Galang menundukkan kepalanya dalam-dalam. Bahunya berguncang hebat saat tangisnya akhirnya pecah. Ini adalah titik terendah dalam hidupnya. Ia telah kehilangan Arini, ia telah kehilangan perusahaan yang ia bangun dengan darah dan air mata, dan kini, ia harus kehilangan wanita yang sudah menemaninya sejak awal.
Setelah keheningan yang mencekam selama beberapa menit, Galang kembali mendongak. Matanya merah dan basah.
"Baik..." suara Galang bergetar hebat. "Jika itu memang yang terbaik untuk Galih... agar dia tidak perlu malu memiliki ayah seperti aku..."
Galang menarik napas dalam-dalam, mengumpulkan sisa-sisa kekuatannya. "Hari ini, di tempat ini, aku... Galang, menjatuhkan talak satu kepadamu, Dita Amelia. Mulai detik ini, kita bukan lagi suami istri secara agama."
Dita memejamkan mata sesaat, merasa lega karena tujuannya tercapai dengan cepat. "Terima kasih, Mas. Untuk urusan hukum dan pengadilan, pengacara dari lembaga bantuan hukum akan mengurusnya ke sini minggu depan. Kamu hanya perlu menandatanganinya."
Tanpa mengucapkan kata perpisahan atau melihat ke belakang, Dita meletakkan gagang telepon dan berdiri. Ia melangkah pergi meninggalkan ruang kunjungan dengan cepat, meninggalkan Galang yang terpaku sendirian.
Saat melangkah kembali ke dalam selnya, kaki Galang terasa seperti mati rasa. Ketika pintu besi ditutup dengan dentuman keras yang menggema, Galang langsung ambruk di atas lantai semen yang dingin. Ia menekuk lututnya, menutupi wajahnya dengan kedua tangan, dan menangis sejadi-jadinya tanpa suara.
Penyesalan itu kini menggulung dirinya seperti badai yang tak kunjung usai. Kehancurannya kini telah lengkap dan sempurna.
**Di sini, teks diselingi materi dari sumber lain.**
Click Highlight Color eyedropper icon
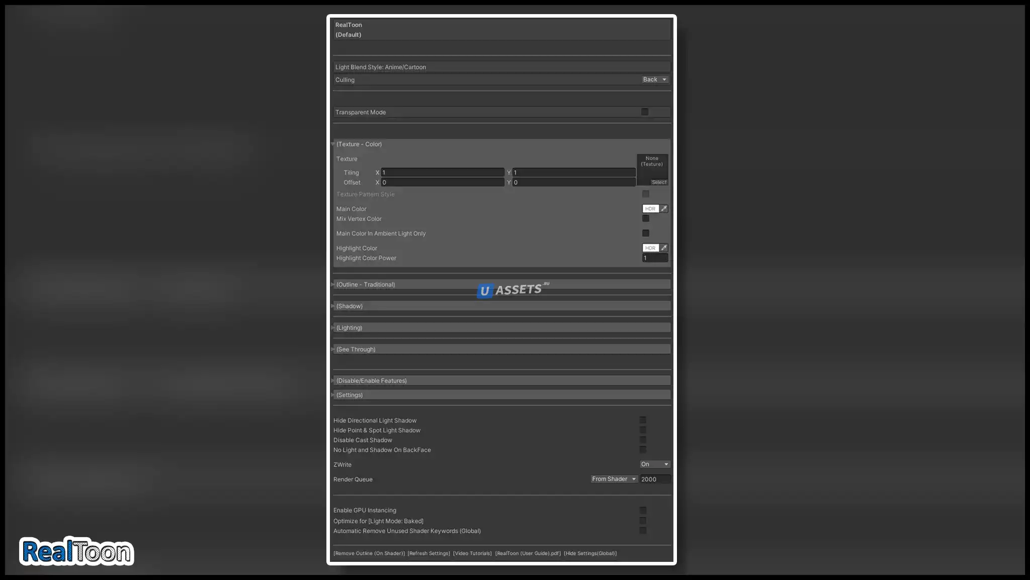 click(664, 248)
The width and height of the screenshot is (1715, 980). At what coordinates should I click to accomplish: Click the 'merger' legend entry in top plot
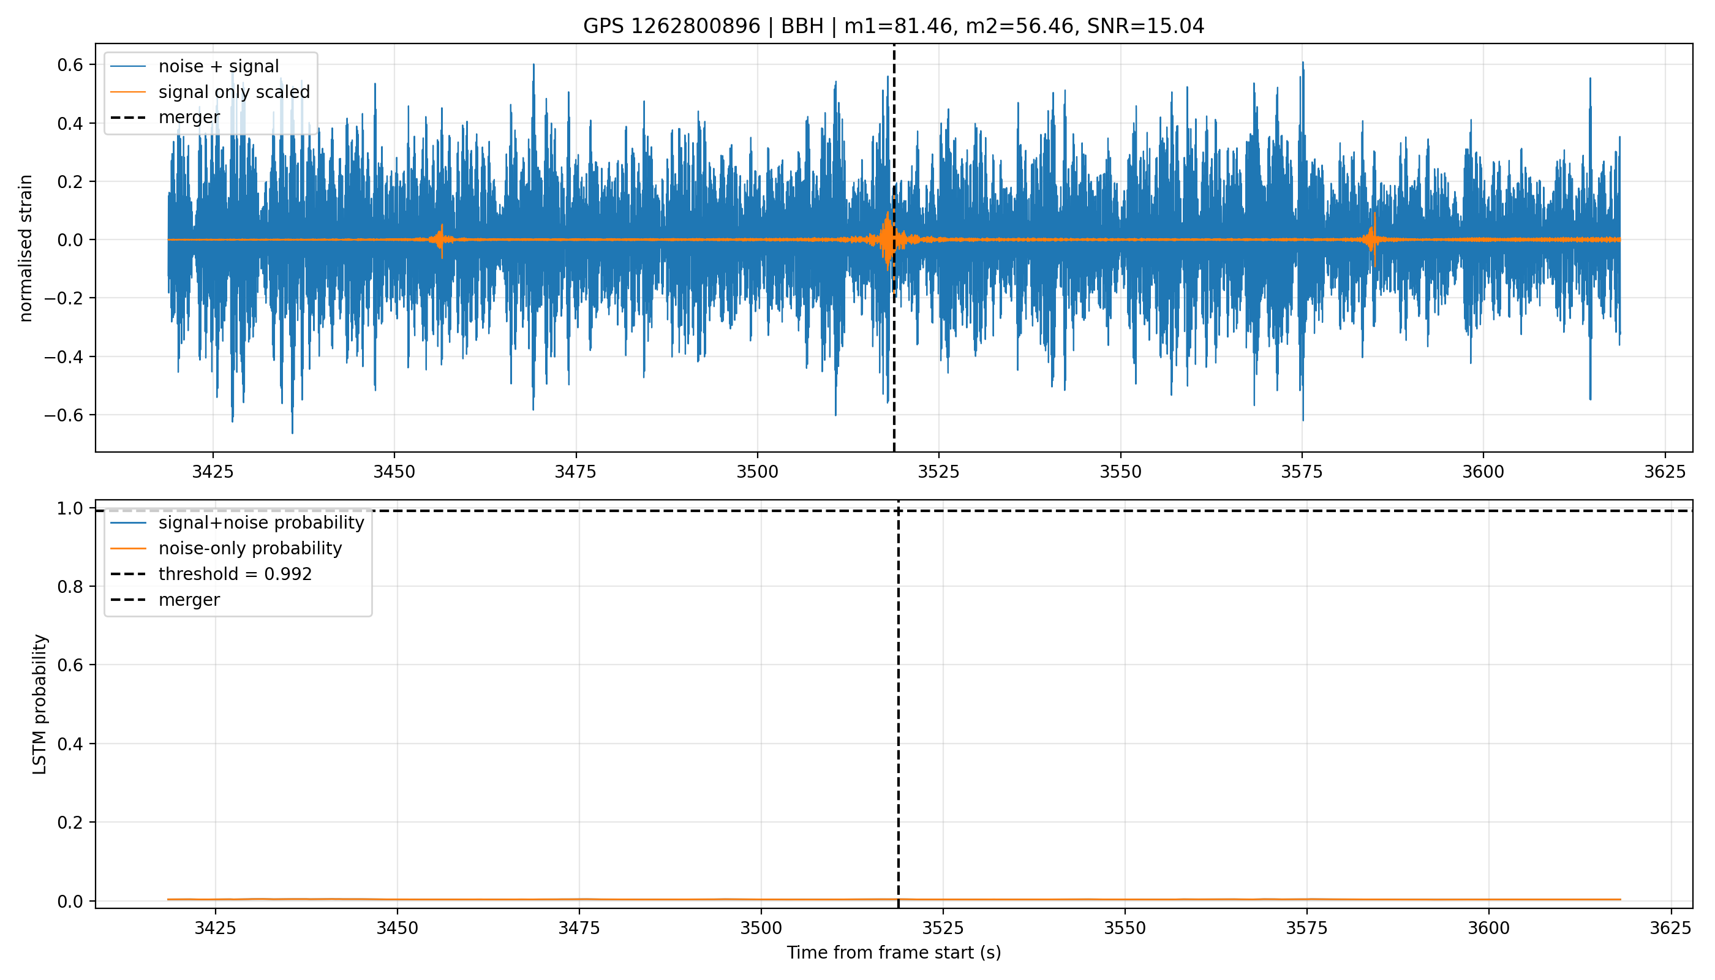[x=166, y=117]
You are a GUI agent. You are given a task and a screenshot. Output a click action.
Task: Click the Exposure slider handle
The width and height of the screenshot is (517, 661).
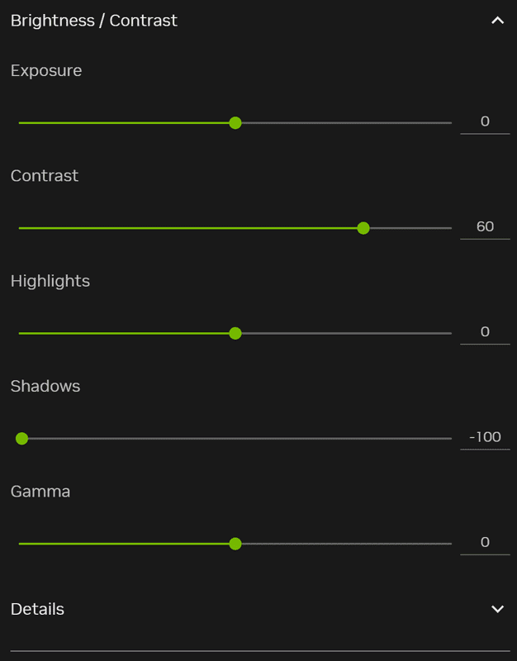pyautogui.click(x=235, y=123)
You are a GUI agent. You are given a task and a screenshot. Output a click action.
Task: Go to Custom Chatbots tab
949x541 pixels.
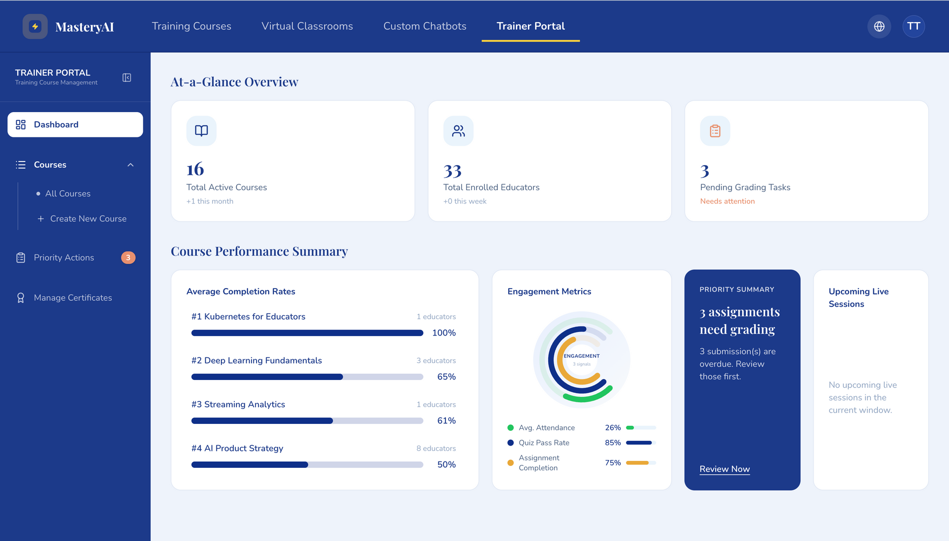[x=425, y=26]
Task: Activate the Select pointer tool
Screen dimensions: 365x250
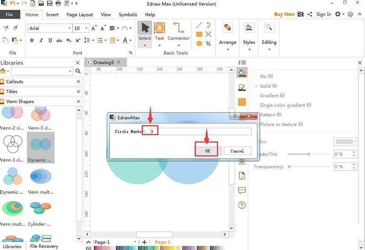Action: pyautogui.click(x=145, y=28)
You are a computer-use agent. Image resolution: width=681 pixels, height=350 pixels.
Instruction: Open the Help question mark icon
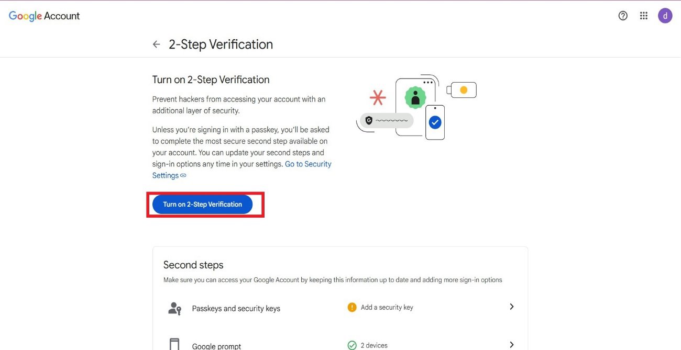point(623,16)
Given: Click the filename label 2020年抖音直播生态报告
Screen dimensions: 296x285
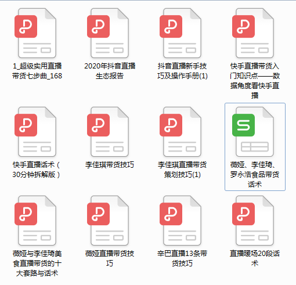Looking at the screenshot, I should click(110, 71).
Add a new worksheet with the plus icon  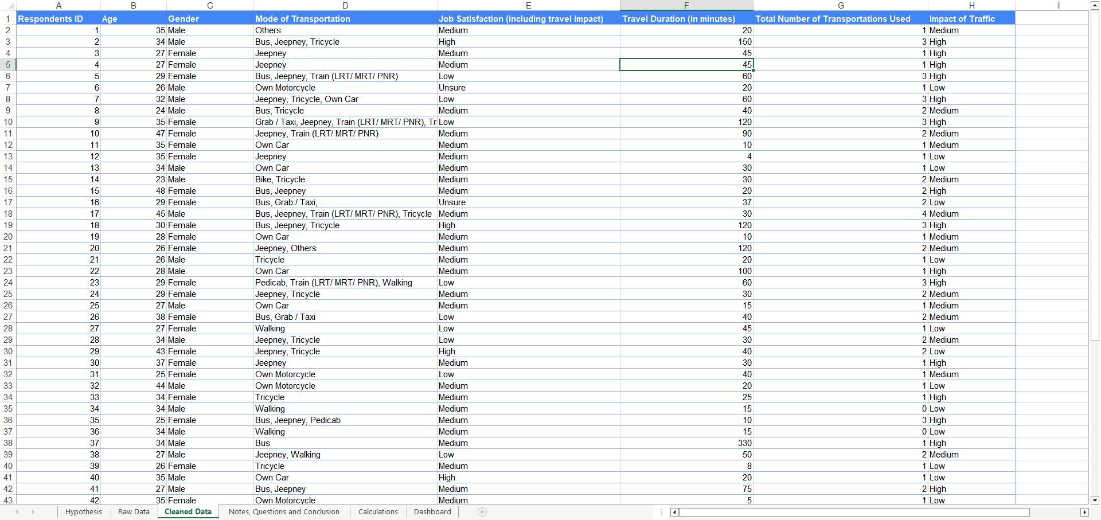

Dulu, ia adalah seorang direktur sukses, dihormati banyak orang, dan memiliki istri seanggun Arini yang selalu setia mengurus rumah tangganya dengan penuh kelembutan. Namun, karena dibutakan oleh keserakahan, dan keangkuhan, ia telah kehilangan segalanya, meninggalkannya sendirian di dalam penjara yang sunyi.
"Aku kehilangan semuanya..." bisik Galang pada dinding-dinding bisu di sekitarnya. "Perusahaanku hilang... rumah tanggaku gagal... aku benar-benar tidak punya apa-apa lagi."
Dalam kesendirian malam itu, Galang akhirnya harus menerima kenyataan paling pahit dalam hidupnya, bahwa musuh terbesar yang menghancurkan dirinya bukanlah Arini, bukan juga Kevin, melainkan kesombongan dan kebodohannya sendiri yang telah mengunci rapat-rapat pintu masa depannya di balik jeruji besi ini.